Exercise goal | Two lines below mark the span: the one containing "You are a GUI" and the one containing "Where should I". Set down both, plus every line between, exactly as they stand, and nothing else.

Working data |

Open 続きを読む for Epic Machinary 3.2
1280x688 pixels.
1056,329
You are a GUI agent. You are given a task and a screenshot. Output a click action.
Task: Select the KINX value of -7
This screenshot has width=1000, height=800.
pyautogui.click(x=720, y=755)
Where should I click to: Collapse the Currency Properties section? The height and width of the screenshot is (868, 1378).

...

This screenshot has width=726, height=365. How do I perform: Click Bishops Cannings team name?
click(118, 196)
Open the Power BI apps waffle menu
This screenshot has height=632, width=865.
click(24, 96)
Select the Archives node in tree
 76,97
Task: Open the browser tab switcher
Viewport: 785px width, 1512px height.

--

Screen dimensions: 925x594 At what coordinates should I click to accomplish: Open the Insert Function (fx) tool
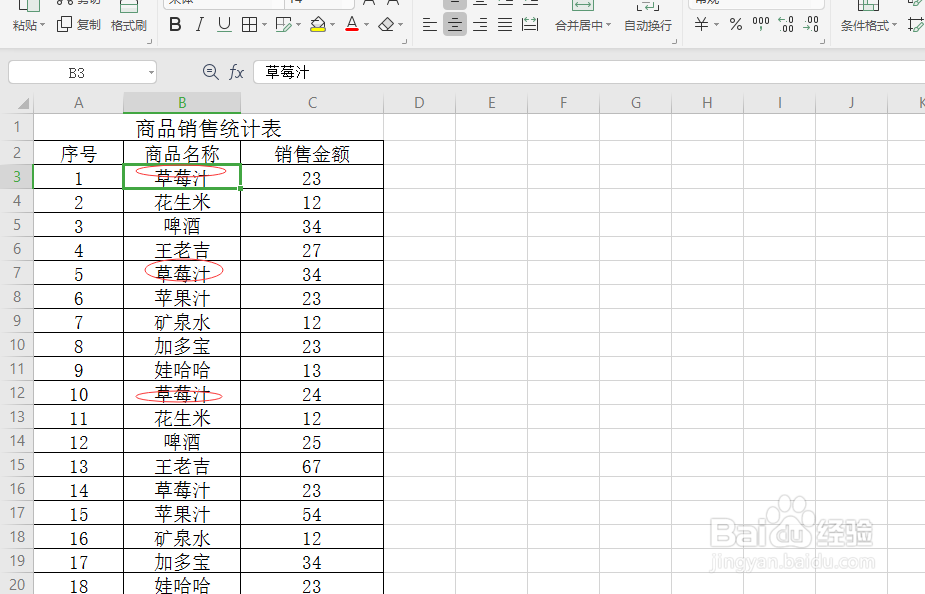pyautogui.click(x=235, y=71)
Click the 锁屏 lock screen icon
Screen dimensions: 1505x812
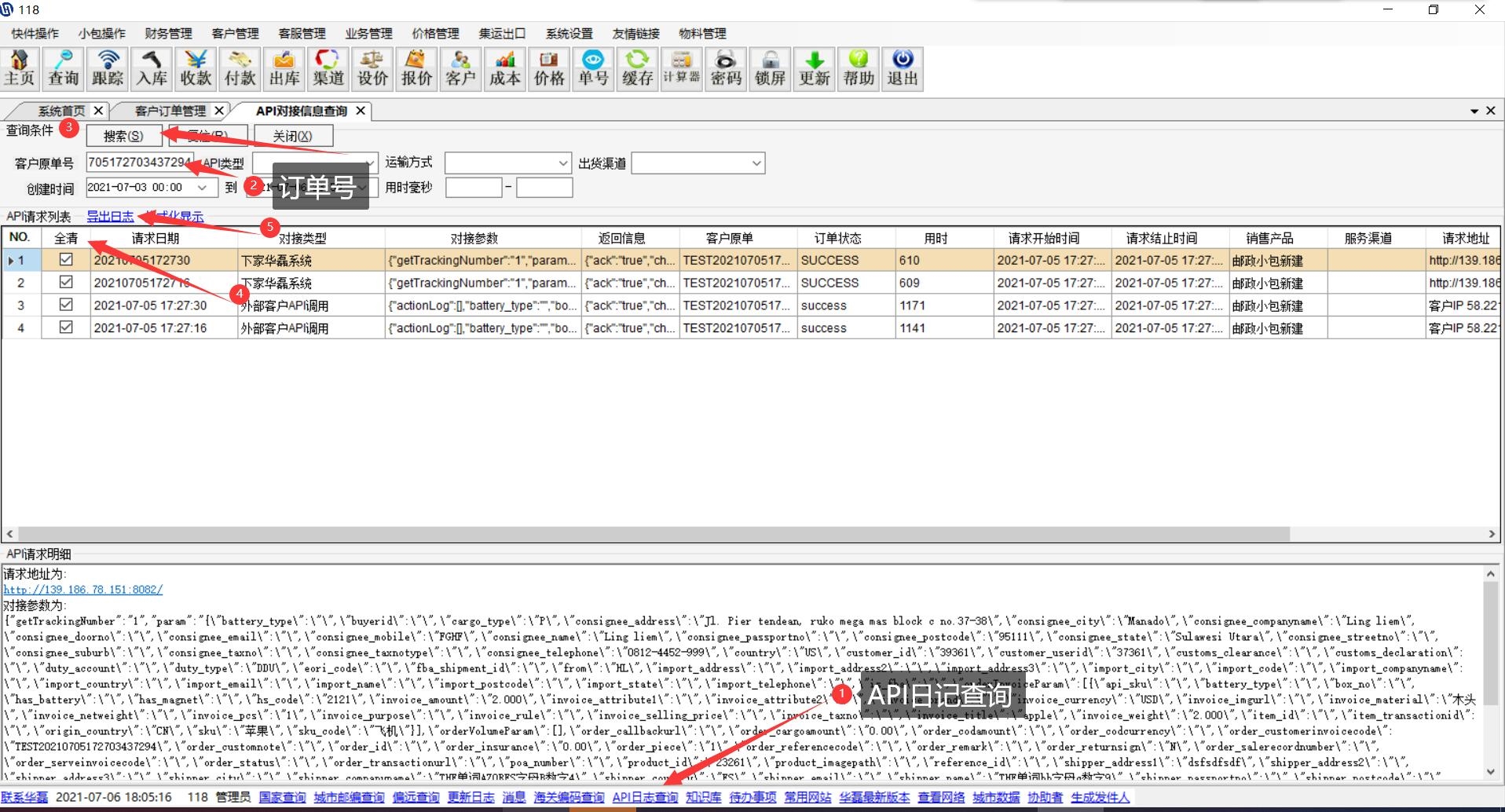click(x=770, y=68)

Response to this task |
You are a GUI agent. You are given a task and a screenshot. Output a click action.
Task: Select the KINX value of -7
This screenshot has width=1000, height=800.
pyautogui.click(x=720, y=755)
Where should I click to: Collapse the Currency Properties section? The height and width of the screenshot is (868, 1378).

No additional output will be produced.